Teacher forcing

Wabbit · January 14, 2017, 4:24am

I wanted to implement teacher forcing as in Pascanau et. al. JMLR so that we feed in the predicted previous label $y_hat_{t}$ instead of the ground-truth label $y_{t}$ . Any plans for adding this feature? I can work on the code if you provide pointers.

Note: I don’t know lua but am willing to try if I get some pointers

jean.senellart · January 14, 2017, 7:26am

Hello! lua is very easy to jump in, don’t worry about this part! The idea seems close to distillation as in Sequence-Level Knowledge Distillation (Kim and Rush, EMNL 2016), isn’t it? Today we are doing distillation but as 2 steps process: first we train a model using ground truth (teacher), and then we train a second model (student) using teacher output - see Neural Machine Translation from Simplified Translations.

Do you have something different in mind? I can help implementing.

Wabbit · January 15, 2017, 12:45pm

If I understand Sequence-Level Knowledge Distillation correctly, the idea there is to 1) generate simplified translations using a “teacher” network and then 2) train another (student) model with the simplified translations as the target sentences.

My use case is different. I want to tag all words in a sentence as color or person or location. During training I’ll have labels like:
Raw sentence:John painted a blue sky
Labels : John: Person, painted: none, ‘a: none’, ‘blue’: color, sky:none

During prediction I have partially labelled sentences ( say the label for color is available but not for person etc.)
Input sentence during prediction: Jane's dress is brown
Labels available : Jane's: not available, dress: not available, is: not available, brown: color

During beam search I want to force the label for brown to be color since I know the label for that word.

Note: this kind of partially labeled data arises frequently in practice atleast for tagging tasks. For MT too, if you know part of the translation from human annotators with high confidence and are trying to improve upon it this feature might be useful.

Is the use case clear enough from my description?
Is this kind of feature planned?
If not can you give me pointers to the right files that should be modified?

guillaumekln · January 15, 2017, 7:28pm

OpenNMT’s decoder is already trained by teacher forcing.

So if I understand correctly your request, you want to know when—at test time—you can replace the predicted label by the one you know is true. Is that right?

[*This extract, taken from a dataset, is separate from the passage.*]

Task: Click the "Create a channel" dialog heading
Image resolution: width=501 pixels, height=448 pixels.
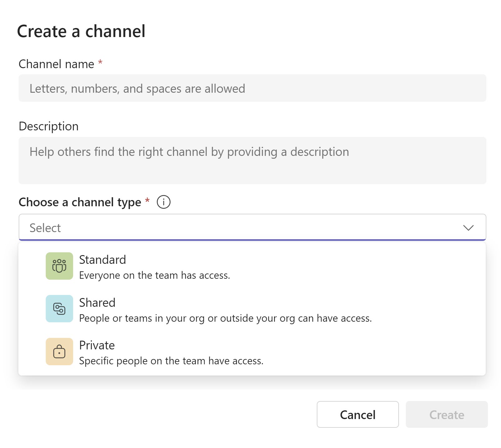Action: pyautogui.click(x=81, y=31)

Wabbit · January 19, 2017, 3:54pm

To explain more:

In my application ( refer my earlier post) I know in advance the length of my target sentence.
In beam search at test time when I want to explore options for position t the following pseudocode is what I want:

func beam_search(source, partial_targets):
beam=[<s>]
 for i in len(source):
        if partial_targets(i)==True:
            beam=concat(beam, partial_targets(i)) # Note I don't need the cross product here
        else:
            beam=top_k(cross_prod(beam, curr_options))
return beam

Here beam is the maintained beam and partial_targets is a bit vector of size len(source) with partial_targets(i)=True for positions whose targets are known

guillaumekln · January 19, 2017, 5:22pm

The beam search implementation will shortly support filters over the hypotheses so that you can prune inconsistent labels. Here is an example that discards sentences with too many unknowns:

github.com

da03/OpenNMT/blob/patch-beamsearch/onmt/translate/Translator.lua#L186-L201


      attn[j] = attn[j]:narrow(1, batch.sourceLength - size + 1, size)
    end


    table.insert(hypBatch, tokens)
    if #feats > 0 then
      table.insert(featsBatch, feats)
    end
    table.insert(attnBatch, attn)
    table.insert(scoresBatch, score)
  end


  table.insert(allHyp, hypBatch)
  table.insert(allFeats, featsBatch)
  table.insert(allAttn, attnBatch)
  table.insert(allScores, scoresBatch)
end

So it is a bit the negation of your problem (discarding instead of forcing) but you could make use of it. However, we currently have no plans to implement the feature as described in the pseudo-code.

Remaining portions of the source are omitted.